_Supplied material:_
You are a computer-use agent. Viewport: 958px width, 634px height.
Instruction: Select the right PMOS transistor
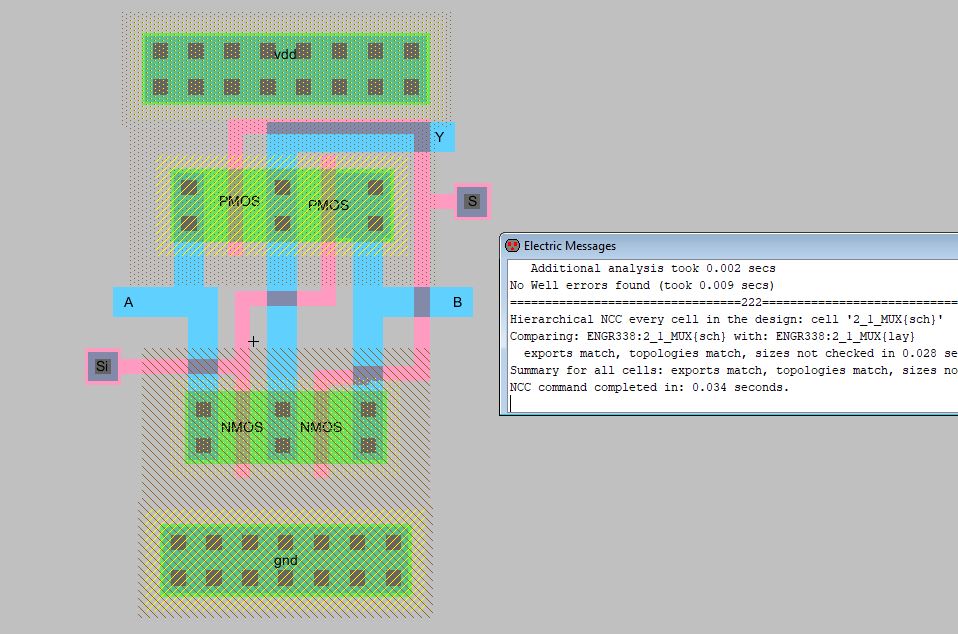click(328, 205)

--

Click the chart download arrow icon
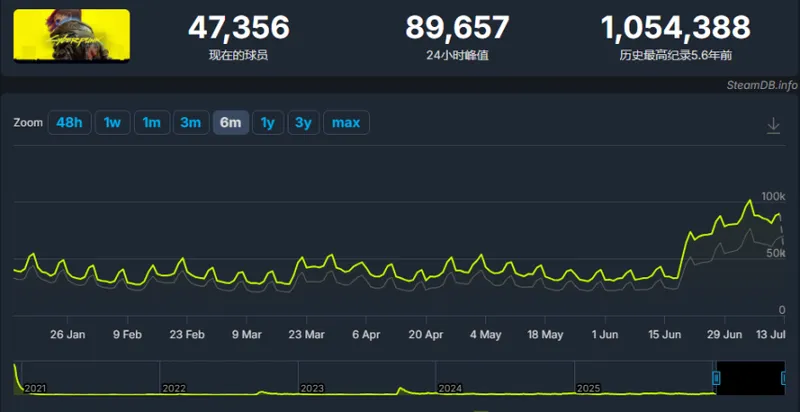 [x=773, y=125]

_Task details:_
Quote the records word for word, starting with the line that contains "You are a computer-use" and going on through the line that contains "click(328, 205)". Leave the pictures out of your answer.

_The completed task:_
You are a computer-use agent. Viewport: 958px width, 634px height.
Instruction: Select the right PMOS transistor
click(328, 205)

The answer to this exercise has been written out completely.